» Requirements: Reproduce the listing lines verbatim, beginning with the line that contains "will click(29, 875)." and continuing through the line that contains "point(649,324)", including both of those lines.
===
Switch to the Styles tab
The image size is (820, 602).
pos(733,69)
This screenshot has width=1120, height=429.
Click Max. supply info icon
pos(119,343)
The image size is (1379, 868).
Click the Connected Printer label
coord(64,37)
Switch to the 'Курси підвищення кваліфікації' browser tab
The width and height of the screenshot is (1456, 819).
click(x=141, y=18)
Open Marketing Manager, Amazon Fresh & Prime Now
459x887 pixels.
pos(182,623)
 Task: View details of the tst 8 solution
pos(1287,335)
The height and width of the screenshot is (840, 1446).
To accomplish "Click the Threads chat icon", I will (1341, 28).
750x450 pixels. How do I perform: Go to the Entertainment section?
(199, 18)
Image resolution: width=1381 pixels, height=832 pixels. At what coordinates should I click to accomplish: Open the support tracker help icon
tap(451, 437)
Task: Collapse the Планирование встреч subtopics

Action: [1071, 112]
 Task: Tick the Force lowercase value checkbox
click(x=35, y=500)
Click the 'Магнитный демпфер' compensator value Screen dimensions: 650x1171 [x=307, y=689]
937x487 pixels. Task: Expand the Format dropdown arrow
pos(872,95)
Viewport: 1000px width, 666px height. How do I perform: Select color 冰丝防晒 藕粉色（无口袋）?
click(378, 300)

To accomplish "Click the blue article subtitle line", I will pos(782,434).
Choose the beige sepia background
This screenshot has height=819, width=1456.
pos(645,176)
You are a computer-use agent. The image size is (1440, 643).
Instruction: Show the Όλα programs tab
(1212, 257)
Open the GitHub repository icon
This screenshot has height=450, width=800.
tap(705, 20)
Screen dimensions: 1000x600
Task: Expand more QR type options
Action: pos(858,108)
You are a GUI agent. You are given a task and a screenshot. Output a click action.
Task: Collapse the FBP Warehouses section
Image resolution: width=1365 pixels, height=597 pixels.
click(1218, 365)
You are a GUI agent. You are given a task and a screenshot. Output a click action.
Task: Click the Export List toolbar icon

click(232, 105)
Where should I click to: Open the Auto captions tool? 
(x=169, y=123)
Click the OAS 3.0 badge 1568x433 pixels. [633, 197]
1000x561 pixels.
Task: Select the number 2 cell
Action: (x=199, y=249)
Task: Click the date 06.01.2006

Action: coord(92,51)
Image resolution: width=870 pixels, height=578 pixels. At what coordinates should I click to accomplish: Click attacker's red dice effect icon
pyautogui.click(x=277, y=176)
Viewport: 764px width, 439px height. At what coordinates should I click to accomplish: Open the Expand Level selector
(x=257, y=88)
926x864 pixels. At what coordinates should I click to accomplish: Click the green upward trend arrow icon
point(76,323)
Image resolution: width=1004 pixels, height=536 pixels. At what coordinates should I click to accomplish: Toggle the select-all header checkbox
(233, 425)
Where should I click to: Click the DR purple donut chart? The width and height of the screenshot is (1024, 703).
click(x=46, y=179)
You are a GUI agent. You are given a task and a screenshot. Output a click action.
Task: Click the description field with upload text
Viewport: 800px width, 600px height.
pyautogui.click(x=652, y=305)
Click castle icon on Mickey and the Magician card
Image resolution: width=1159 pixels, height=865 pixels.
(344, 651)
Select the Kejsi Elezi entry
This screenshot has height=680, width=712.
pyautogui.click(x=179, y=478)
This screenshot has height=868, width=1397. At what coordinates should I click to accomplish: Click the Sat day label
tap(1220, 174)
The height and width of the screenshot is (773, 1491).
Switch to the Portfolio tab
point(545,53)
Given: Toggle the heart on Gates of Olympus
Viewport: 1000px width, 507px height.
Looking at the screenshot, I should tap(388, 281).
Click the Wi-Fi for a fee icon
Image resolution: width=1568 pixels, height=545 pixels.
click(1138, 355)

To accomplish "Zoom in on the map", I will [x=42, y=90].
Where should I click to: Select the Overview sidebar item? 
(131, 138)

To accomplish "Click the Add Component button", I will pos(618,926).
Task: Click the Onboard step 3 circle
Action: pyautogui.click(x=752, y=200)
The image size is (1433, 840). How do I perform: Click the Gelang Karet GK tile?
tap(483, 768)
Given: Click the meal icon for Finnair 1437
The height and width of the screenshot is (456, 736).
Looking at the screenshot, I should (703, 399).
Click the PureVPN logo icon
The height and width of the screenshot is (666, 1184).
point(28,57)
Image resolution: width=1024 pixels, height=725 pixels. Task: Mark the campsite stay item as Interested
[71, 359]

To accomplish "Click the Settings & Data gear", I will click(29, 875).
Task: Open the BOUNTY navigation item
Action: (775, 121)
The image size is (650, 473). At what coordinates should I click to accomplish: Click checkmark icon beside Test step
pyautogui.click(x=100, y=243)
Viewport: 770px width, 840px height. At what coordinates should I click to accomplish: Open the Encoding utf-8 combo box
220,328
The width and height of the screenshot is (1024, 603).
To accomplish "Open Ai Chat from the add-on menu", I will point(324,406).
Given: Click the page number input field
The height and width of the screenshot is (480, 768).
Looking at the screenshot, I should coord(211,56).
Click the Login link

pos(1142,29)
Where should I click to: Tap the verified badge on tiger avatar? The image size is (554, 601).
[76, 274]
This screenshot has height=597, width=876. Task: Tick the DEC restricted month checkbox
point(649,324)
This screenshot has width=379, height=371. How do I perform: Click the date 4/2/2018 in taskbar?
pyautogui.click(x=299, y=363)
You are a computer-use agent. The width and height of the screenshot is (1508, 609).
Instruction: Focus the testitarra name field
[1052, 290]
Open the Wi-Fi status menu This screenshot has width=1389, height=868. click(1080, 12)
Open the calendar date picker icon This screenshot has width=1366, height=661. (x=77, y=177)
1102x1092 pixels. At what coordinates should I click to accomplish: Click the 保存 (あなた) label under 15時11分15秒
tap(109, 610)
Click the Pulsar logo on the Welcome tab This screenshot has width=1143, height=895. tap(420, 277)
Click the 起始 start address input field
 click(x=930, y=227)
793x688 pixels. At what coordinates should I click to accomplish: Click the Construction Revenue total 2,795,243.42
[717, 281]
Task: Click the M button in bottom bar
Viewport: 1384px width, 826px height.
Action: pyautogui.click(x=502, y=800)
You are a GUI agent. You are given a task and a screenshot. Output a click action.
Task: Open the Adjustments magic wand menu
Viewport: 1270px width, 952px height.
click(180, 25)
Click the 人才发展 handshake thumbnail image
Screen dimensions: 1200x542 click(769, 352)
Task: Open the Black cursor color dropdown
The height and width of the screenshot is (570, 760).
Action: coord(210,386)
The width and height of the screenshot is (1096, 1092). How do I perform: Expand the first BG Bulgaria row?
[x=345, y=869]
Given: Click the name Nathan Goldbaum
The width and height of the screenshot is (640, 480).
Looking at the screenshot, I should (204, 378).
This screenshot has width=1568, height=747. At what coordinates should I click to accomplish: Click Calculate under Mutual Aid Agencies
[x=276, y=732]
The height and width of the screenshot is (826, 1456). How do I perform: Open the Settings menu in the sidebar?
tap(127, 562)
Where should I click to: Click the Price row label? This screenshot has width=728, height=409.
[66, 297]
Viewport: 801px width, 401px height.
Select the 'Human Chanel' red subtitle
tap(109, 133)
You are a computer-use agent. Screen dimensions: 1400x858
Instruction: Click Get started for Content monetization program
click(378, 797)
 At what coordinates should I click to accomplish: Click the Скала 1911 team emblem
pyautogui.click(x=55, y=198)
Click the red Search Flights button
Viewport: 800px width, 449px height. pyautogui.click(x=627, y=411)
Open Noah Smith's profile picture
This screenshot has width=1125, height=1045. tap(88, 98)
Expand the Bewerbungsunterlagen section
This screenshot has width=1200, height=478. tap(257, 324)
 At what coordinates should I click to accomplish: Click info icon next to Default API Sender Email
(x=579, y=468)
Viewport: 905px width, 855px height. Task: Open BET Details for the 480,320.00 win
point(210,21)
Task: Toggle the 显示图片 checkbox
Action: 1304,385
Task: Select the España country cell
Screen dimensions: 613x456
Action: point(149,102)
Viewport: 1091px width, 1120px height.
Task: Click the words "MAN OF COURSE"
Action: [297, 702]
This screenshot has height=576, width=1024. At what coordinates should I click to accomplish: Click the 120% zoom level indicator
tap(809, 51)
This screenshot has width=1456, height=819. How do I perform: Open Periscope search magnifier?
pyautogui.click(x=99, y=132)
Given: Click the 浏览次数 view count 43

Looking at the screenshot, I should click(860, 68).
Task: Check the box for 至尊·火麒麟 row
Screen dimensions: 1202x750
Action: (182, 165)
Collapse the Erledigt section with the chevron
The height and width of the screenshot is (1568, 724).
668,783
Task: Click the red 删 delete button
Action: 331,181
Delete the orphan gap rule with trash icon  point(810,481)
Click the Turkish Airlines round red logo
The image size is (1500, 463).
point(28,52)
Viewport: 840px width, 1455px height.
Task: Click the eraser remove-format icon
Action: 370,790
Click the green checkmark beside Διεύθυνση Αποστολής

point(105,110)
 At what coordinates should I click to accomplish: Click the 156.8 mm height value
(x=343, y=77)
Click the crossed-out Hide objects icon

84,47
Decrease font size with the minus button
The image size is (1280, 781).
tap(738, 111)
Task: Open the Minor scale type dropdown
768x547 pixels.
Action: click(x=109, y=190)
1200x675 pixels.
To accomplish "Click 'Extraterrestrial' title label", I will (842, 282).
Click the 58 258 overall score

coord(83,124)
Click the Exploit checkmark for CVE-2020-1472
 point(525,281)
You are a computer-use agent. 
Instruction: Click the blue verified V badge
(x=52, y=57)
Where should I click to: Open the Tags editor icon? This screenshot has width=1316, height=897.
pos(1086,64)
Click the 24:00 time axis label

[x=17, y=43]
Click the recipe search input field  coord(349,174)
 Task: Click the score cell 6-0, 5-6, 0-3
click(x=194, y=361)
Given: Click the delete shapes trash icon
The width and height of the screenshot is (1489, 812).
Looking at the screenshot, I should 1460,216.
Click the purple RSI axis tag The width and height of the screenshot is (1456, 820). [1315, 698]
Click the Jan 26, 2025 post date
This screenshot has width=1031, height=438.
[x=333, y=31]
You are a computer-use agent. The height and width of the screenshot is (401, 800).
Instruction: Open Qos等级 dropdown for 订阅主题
===
» Completed task:
To accomplish "Click the Settings & Data gear", I will click(29, 875).
Task: Open the BOUNTY navigation item
Action: (775, 121)
The image size is (650, 473). At what coordinates should I click to accomplish: Click checkmark icon beside Test step
pyautogui.click(x=100, y=243)
Viewport: 770px width, 840px height. At what coordinates should I click to accomplish: Open the Encoding utf-8 combo box
220,328
The width and height of the screenshot is (1024, 603).
To accomplish "Open Ai Chat from the add-on menu", I will point(324,406).
Given: Click the page number input field
The height and width of the screenshot is (480, 768).
Looking at the screenshot, I should coord(211,56).
Click the Login link

pos(1142,29)
Where should I click to: Tap the verified badge on tiger avatar? The image size is (554, 601).
[76, 274]
This screenshot has height=597, width=876. Task: Tick the DEC restricted month checkbox
point(649,324)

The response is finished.